Die Nachrichten zum Krieg, den die russische Armee in der Republik Ukraine führt, lassen den Kultur- und Medienbereich nicht unberührt. Die Titelseite der gedruckten Ausgabe der unabhängigen Moskauer Zeitung Nowaja Gaseta war am Montag komplett mit einem Foto aus einem Kiewer U-Bahnhof ausgefüllt. Auf Twitter wurde das Bild hunderte Male geteilt. Es zeigt Menschen, die Schutz suchen, mit Schlafsäcken und Gepäck. Die Schlagzeile in Großbuchstaben „METRO-2022“ beschreibt nicht nur den Ort. Sie spielt auf eine düstere Science-Fiction-Romanreihe von Dmitry Glukhovsky an, in der Moskau nach einem Atomkrieg unbewohnbar geworden ist. Glukhovsky selbst schrieb zwei Tage zuvor auf Facebook: „We are sorry, Ukraine!“ Ein ukrainischer Entwickler hat aus seinen Büchern 2010 ein international erfolgreiches Ego-Shooter-Spiel gebaut.

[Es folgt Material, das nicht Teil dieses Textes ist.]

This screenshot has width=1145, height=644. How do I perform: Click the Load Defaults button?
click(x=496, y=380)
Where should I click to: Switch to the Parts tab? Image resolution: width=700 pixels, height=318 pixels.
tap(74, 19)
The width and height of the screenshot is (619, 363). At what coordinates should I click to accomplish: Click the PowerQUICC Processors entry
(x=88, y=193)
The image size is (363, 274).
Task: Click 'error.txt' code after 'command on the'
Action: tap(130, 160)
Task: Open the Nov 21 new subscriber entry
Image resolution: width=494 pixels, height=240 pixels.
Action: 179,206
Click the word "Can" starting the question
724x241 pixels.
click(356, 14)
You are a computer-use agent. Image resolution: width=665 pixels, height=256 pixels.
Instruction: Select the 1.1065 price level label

Der deutsche Bundespräsident Frank-Walter Steinmeier hat eine Entscheidung für den Kulturbereich getroffen, die denen aus der Wirtschaft und dem Sport ähnelt: Er zog die Schirmherrschaft für die in der Moskauer Tretjakow-Galerie gezeigte Ausstellung „Diversity United“ zurück. Das hatte die Deutsche Presse-Agentur im Bundespräsidialamt erfahren. Die Ausstellung mit Arbeiten von rund 90 Künstlern aus 34 Ländern war im Juni vergangenen Jahres von Steinmeier in Berlin eröffnet worden. Der Veranstalter Walter Smerling vom privaten Verein Stiftung für Kunst und Kultur bat sogar die Tretjakow-Galerie, die Ausstellung zu schließen und die Arbeiten an die Leihgeber beziehungsweise Künstlerinnen und Künstler zurückzuschicken.

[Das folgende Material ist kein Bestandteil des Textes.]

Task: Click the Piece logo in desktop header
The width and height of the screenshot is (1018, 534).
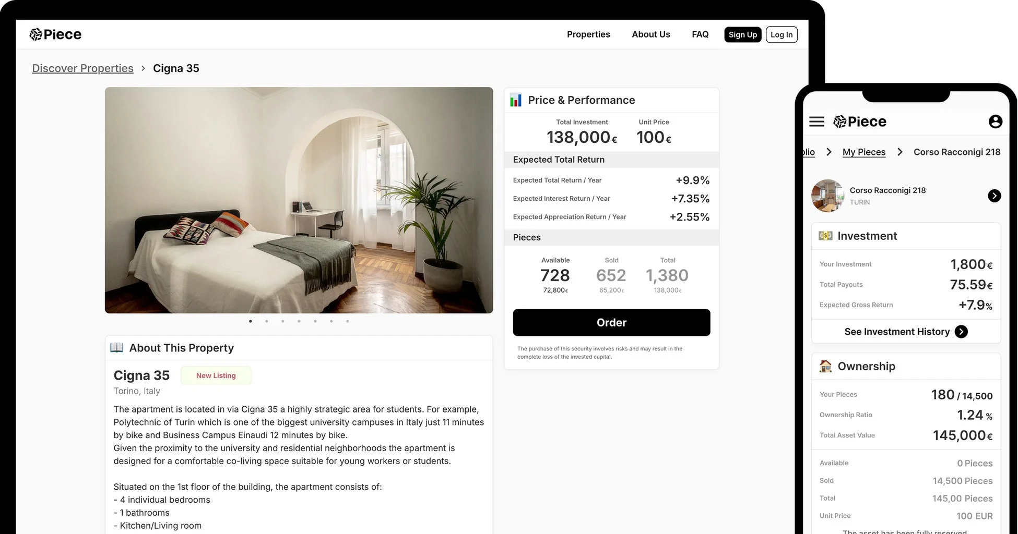Action: (x=55, y=34)
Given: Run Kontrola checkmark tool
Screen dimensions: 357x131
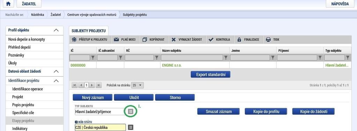Looking at the screenshot, I should (211, 39).
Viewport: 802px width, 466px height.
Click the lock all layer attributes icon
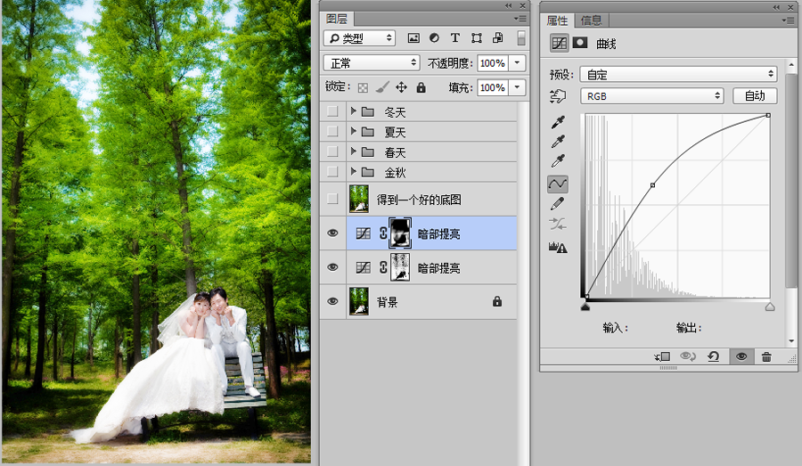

Mehr als 1000 Unterschriften
Ganz realistisch sind die Befürchtungen des internationalen Museumsrats (Icom) mit Sitz in Paris um das kulturelle Erbe der Ukraine. Denn auch alle bisherigen Kriege zerstörten Kulturstätten mit. Man sorge sich um die Museumsfachleute und den Schutz des Kulturgutes, schreibt die nichtstaatliche Organisation auf ihrer Internetseite. Sie erinnert an das Haager Übereinkommen von 1954, dem beide Staaten beigetreten seien. Icom-Mitglieder seien verpflichtet, das Erbe zu bewahren, zu erhalten, zu fördern und sicherzustellen, dass ihre Museen und Sammlungen im Konfliktfall geschützt seien.
Die internationale Schriftsteller-Organisation Pen hat am Sonntagnachmittag einen von über tausend Schriftstellern unterzeichneten Brief an die „Freunde und Kollegen in der Ukraine“ veröffentlicht. Es geht darin vor allem um Solidarität mit dem ukrainischen Volk. Wörtlich heißt es: „Wir sind uns einig in der Verurteilung eines sinnlosen Krieges, der von Präsident Putin geführt wird, der sich weigert, das Recht des ukrainischen Volkes zu akzeptieren, ohne Moskaus Einmischung über seine künftige Zugehörigkeit und Geschichte zu diskutieren.“ Und an späterer Stelle wird der Krieg ein Angriff auf Demokratie und Freiheit, nicht nur in der Ukraine, sondern auf der ganzen Welt genannt.